REFLEXIÓN PARA DOMINGO IV DE PASCUA (Hch 3, 4, 8-12; Sal 117; 1Jn 3, 1-2; Jn 10, 11-18)
En el evangelio de este domingo Jesús se presenta como pastor bueno que conoce y cuida a sus ovejas, que las defiende aun a costa de su vida, y que tiene la intención de hacer un solo rebaño con todas, sean “churras o merinas”. La imagen de esta preocupación-cuidado se expresa en el evangelio de Mateo con otras imágenes paralelas. Jesús, por ejemplo, se compara con una gallina que quiere reunir a todos los polluelos bajo sus alas, o con una especie de balneario para enfermos cuando dice: “Venid a mí todos los que estéis cansados y agobiados y yo os aliviaré”.
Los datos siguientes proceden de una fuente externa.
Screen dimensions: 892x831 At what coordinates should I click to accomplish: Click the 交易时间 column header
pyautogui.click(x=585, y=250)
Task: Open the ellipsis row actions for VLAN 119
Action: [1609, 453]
Un elemento común de estas comparaciones es que Jesús no pide nada,
sino que solo ofrece. Y esto es especialmente importante en una época en la que
la eficacia se ha convertido en fundamento de valor de las cosas y del amor por
ellas. En la vida espiritual cristiana, lo primero es percibir este don de Dios
que es su preocupación, su acogida amorosa, el ofrecimiento de su vida como
espacio posibilitador de la nuestra.
Dicho de otra manera. No somos valiosos para Dios porque cumplamos
tal o cual mandamiento, porque tengamos talentos o cualidades especiales,
porque hayamos tenido éxito en la vida. Somos valiosos para él porque somos sus ovejas, aunque estemos perdidos;
porque somos sus polluelos, aunque
seamos débiles y un poco cabeza chorlitos; porque estamos heridos y no podemos
hacer nada más que recibir su amor y su cuidado.
Ha habido un tiempo para recuperar la actividad y el compromiso en
la vida cristiana, pero debe haber otro para recuperar la pasividad y la
gratitud ante la obra de Dios. Sin ella el fondo último de la vida cristiana se
pierde y el compromiso termina por ser un mérito fariseo.